C’est la méthode qui devrait troubler. Ce texte fondamental a été promulgué par ordonnance, en intersession parlementaire, sans débat national, sans consultation publique, sans même que les parlementaires élus en octobre 2025 aient pu en discuter une seule ligne. L’ancienne loi de 1999 avait été délibérée et votée, fruit d’un passage, imparfait certes, devant les représentants du peuple. Le général Oligui Nguéma a préféré le bureau fermé à l’arène ouverte. Les réformes que l’on croit justes, on les soumet au débat, on les défend, on répond aux objections. Les réformes fragiles, contestables, indéfendables à la lumière du jour, on les signe dans le silence. Le régime de Pretoria légiférait aussi hors de tout contrôle démocratique : les lois d’apartheid étaient votées par les Blancs pour les Blancs sur les Noirs. Ici, l’ordonnance n°0004/PR/2026 a été signée par des militaires, pour des raisons jamais expliquées publiquement. Un pouvoir qui fuit le débat sur la nationalité cherche à protéger quoi, sinon lui-même ?
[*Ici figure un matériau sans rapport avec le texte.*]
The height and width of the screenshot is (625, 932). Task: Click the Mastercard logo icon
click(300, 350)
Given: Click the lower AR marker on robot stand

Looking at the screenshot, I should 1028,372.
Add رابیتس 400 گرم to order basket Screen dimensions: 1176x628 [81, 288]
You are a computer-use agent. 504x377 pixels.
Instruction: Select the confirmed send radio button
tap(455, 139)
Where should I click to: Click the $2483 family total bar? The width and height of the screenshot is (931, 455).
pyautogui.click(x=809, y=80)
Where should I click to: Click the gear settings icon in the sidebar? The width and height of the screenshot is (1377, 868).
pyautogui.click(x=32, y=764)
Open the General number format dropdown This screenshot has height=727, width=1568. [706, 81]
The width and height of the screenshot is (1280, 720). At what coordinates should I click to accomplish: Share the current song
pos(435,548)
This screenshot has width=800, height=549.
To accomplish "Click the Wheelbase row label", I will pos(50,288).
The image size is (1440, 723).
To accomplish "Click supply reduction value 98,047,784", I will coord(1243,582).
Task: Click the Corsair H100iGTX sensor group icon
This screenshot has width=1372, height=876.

La contradiction ultime : une porte pour l’étranger, une trappe pour le citoyen de souche
L’ordonnance maintient le droit du sol différé : un enfant né au Gabon de deux parents étrangers peut revendiquer la nationalité à sa majorité, sous conditions de résidence. Il entre. La loi lui ouvre une porte. Mais dans le même texte, un Gabonais de souche, né ici, de parents nés ici, dont les ancêtres précèdent les institutions, peut se voir déchu de sa nationalité par décret présidentiel, sans procès, pour une « action subversive » non définie. L’un acquiert. L’autre peut perdre. L’un entre par la grande porte ; l’autre peut tomber par une trappe que l’État a installée sous ses pieds, à son insu, en pleine nuit parlementaire. C’est le paradoxe nu de ce texte : une ordonnance qui se dit protectrice de la gabonité arme en l’État contre ceux qu’elle prétend protéger. Ce n’est plus un code de la nationalité, mais un instrument de domestication civique, une laisse juridique dont le pouvoir tient l’autre extrémité. La question vertigineuse devient : être Gabonais de naissance est-il encore une protection, ou déjà une exposition ?
Où allons-nous ?
Soyons précis : nous ne sommes pas en Afrique du Sud de 1950. Oligui Nguéma n’est pas Hendrik Verwoerd. Ce texte, aussi dangereux soit-il dans sa logique, n’a pas encore produit les horreurs de l’apartheid. Mais l’apartheid non plus ne s’est pas construit en un jour. Il a commencé par des lois, des classifications, des catégories d’appartenance décidées d’en haut, par la conviction que l’État avait le droit de trier les hommes. Il a commencé par des textes que des juristes ont rédigés avec soin, que des ministres ont signés avec conviction, et que des peuples ont laissé passer faute d’avoir compris, à temps, où ils menaient. L’ordonnance n°0004/PR/2026 porte en elle cette logique. Pas encore ses crimes. Mais déjà sa philosophie : celle d’un État qui se croit en droit de définir, classer, hiérarchiser et sanctionner l’appartenance de ses propres enfants à leur propre nation. La question finale appartient à tous : allons-nous laisser passer ce texte parce qu’il n’est pas encore appliqué ? L’histoire du monde n’a jamais pardonné à ceux qui ont tu leur désaccord au moment où il aurait encore pu changer quelque chose. Elle ne pardonnera pas davantage.